▶ **What you need to do**
[1] Render this sentence from the mobile communications passage into Spanish: "The reservation reply signal contains information about transmitting timing of the data packet of the mobile station 100."
[2] Name every component that the mobile communications passage lists as part of the mobile station 100.
[3] Reproduce the mobile communications passage from the words "FIG. 1 is a" up to and including the words "1 are explained.".

FIG. 1 is a block diagram showing a structure example of a mobile communications system 1 concerning the embodiments. The mobile communications system 1 includes a base station 200 that constitutes a cell 300, and a mobile station 100 that is present in the cell 300. The mobile station 100 includes a radio parameter control unit 110, a transceiver unit 120, an antenna 130, and a radio parameter selecting unit 140. The base station 200 includes an antenna 210, a transceiver unit 220, a communication quality recognizing unit 230, and a radio parameter determining unit 240. Hereafter, operations of the mobile communications system 1 are explained.

The First Embodiment of the Present Invention

FIG. 2 is a sequence diagram showing operations of the mobile communications system 1 according to the first embodiment of the present invention. The radio parameter control unit 110 of the mobile station 100 controls a radio parameter for reservation request signal transmission, and requests communication with the base station 200, in advance of transmitting a data packet, according to communication quality required by the data packet transmission (Step S101). At this time, the radio parameter control unit 110 of the mobile station 100 controls the radio parameter such that the system capacity is maximized, while satisfying the communication quality required by the data packet transmission.

Next, the transceiver unit 120 of the mobile station 100 transmits the reservation request signal, for which the radio parameter is controlled, to the base station 200 through the antenna 130. The transceiver unit 220 of the base station 200 receives the reservation request signal through the antenna 210 (Step S102). Then, the transceiver unit 220 of the base station 200 transmits a reservation reply signal to the mobile station 100 through the antenna 210 in response to the received reservation request signal. The reservation reply signal contains information about transmitting timing of the data packet of the mobile station 100. The transceiver unit 120 of the mobile station 100 receives the reservation reply signal through the antenna 130 (Step S103). In addition, if the reservation reply signal is not received within a predetermined period after transmitting the reservation request signal, the transceiver unit 120 of the mobile station 100 retransmits the reservation request signal.

The radio parameter control unit 110 of the mobile station 100 controls the radio parameter for data packet transmission according to the communication quality required by the data packet transmission, when the transceiver unit 120 receives the reservation reply signal (Step S104). At this time, as at Step S101, the radio parameter control unit 110 of the mobile station 100 controls the radio parameter such that the system capacity is maximized, while satisfying the communication quality required by the data packet transmission.

Next, the transceiver unit 120 of the mobile station 100 transmits the data packet, for which the radio parameter is controlled, to the base station 200 through the antenna 130. At this time, based on the information about the transmitting timing contained in the reservation reply signal received at Step S103, the transceiver unit 120 of the mobile station 100 recognizes the transmitting timing, and transmits the data packet based on the recognized transmitting timing. The transceiver unit 220 of the base station 200 receives the data packet through the antenna 210 (Step S105).

As described above, according to the present embodiment, the mobile station 100 controls the radio parameters for the reservation request signal transmission and the data packet transmission such that the system capacity is maximized, while satisfying the communication quality required by the data packet transmission. Accordingly, the system capacity is maximized, while satisfying the communication quality required of every data packet.

▶ **Collected data**
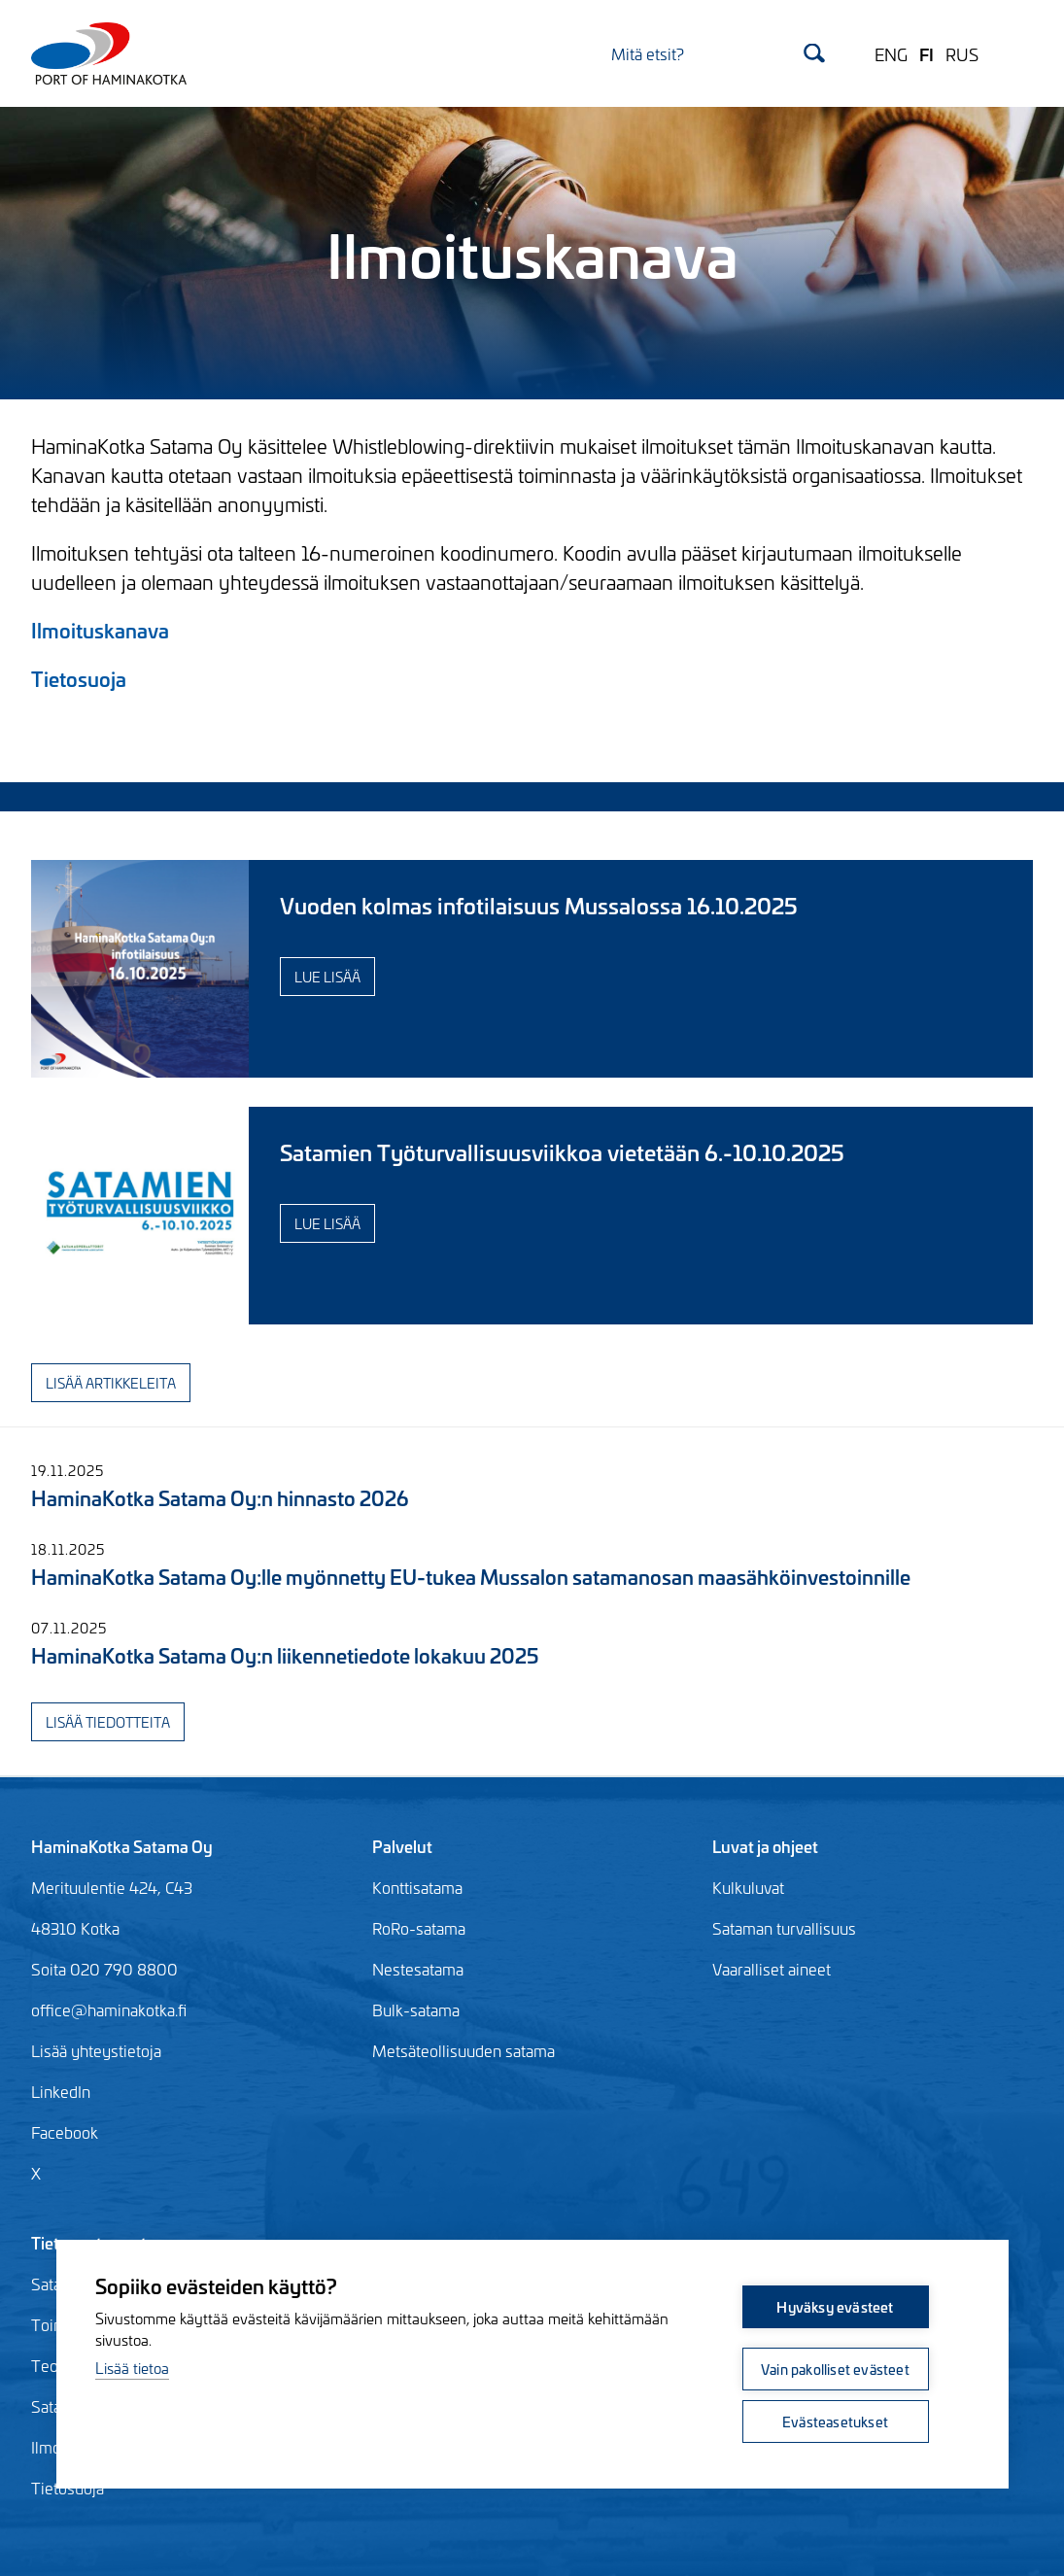 This screenshot has width=1064, height=2576. I want to click on Sataman turvallisuus, so click(784, 1928).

▶ **Results of the tasks**
[1] La señal de respuesta de reserva contiene información sobre la temporización de transmisión del paquete de datos de la estación móvil 100.

[2]
- radio parameter control unit 110
- transceiver unit 120
- antenna 130
- radio parameter selecting unit 140

[3]
FIG. 1 is a block diagram showing a structure example of a mobile communications system 1 concerning the embodiments. The mobile communications system 1 includes a base station 200 that constitutes a cell 300, and a mobile station 100 that is present in the cell 300. The mobile station 100 includes a radio parameter control unit 110, a transceiver unit 120, an antenna 130, and a radio parameter selecting unit 140. The base station 200 includes an antenna 210, a transceiver unit 220, a communication quality recognizing unit 230, and a radio parameter determining unit 240. Hereafter, operations of the mobile communications system 1 are explained.